Provided records:
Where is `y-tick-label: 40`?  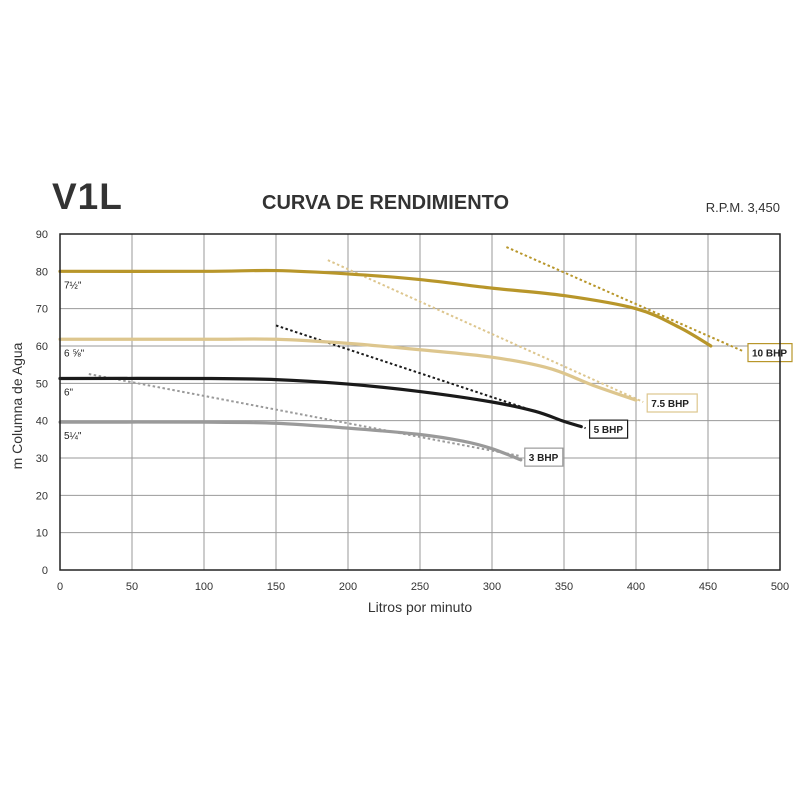
y-tick-label: 40 is located at coordinates (42, 422).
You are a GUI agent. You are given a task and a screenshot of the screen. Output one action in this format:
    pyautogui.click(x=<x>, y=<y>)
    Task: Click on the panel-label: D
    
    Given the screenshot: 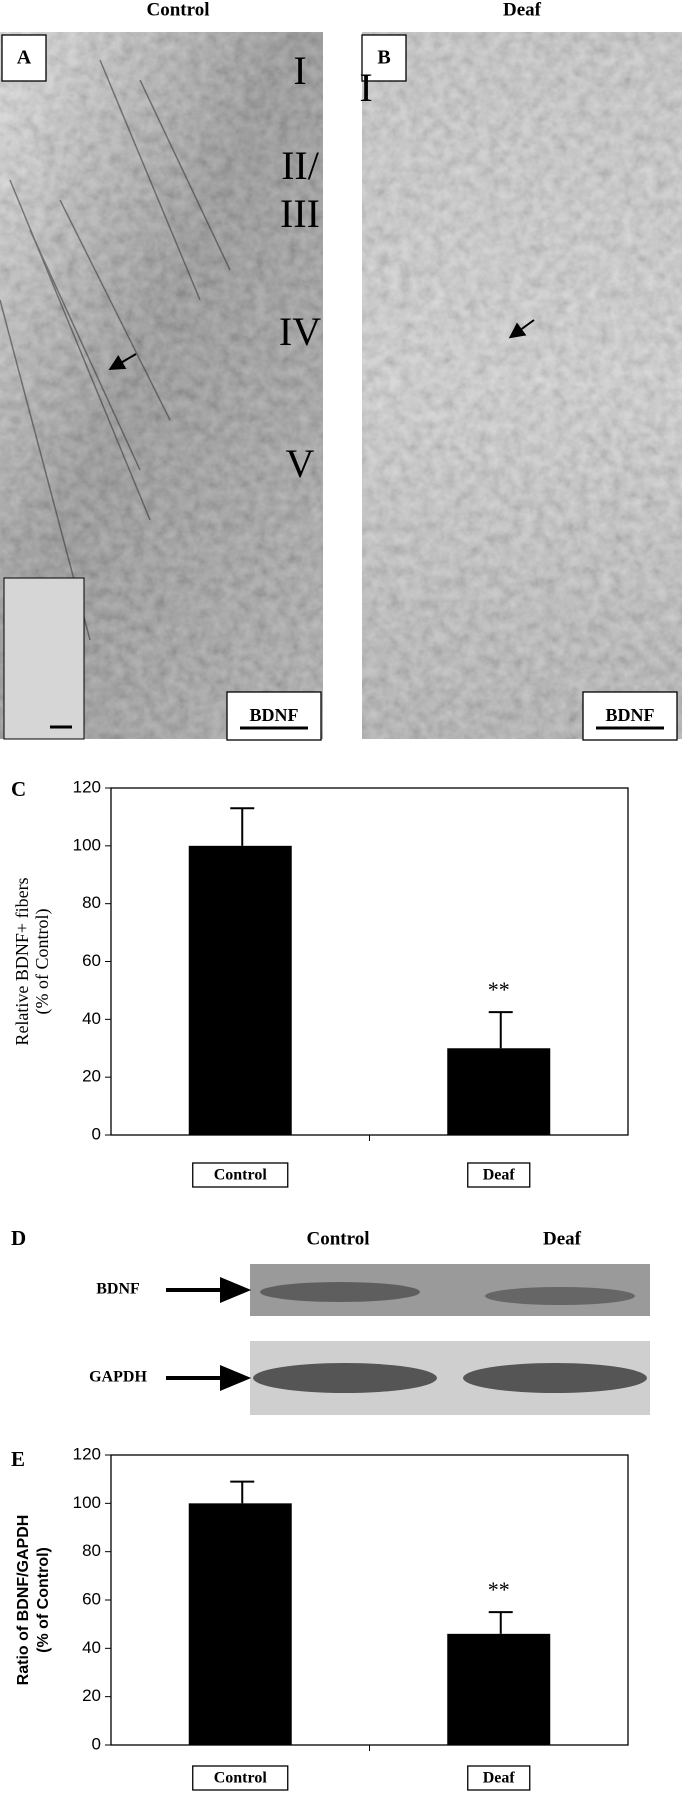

What to work on:
Reproduce the lines of each item above word for word, leaving out the pictures.

Expected answer:
Where is `y-tick-label: 40`?  
y-tick-label: 40 is located at coordinates (42, 422).
You are a GUI agent. You are given a task and a screenshot of the screen. Output one action in this format:
    pyautogui.click(x=<x>, y=<y>)
    Task: Click on the panel-label: D
    
    Given the screenshot: 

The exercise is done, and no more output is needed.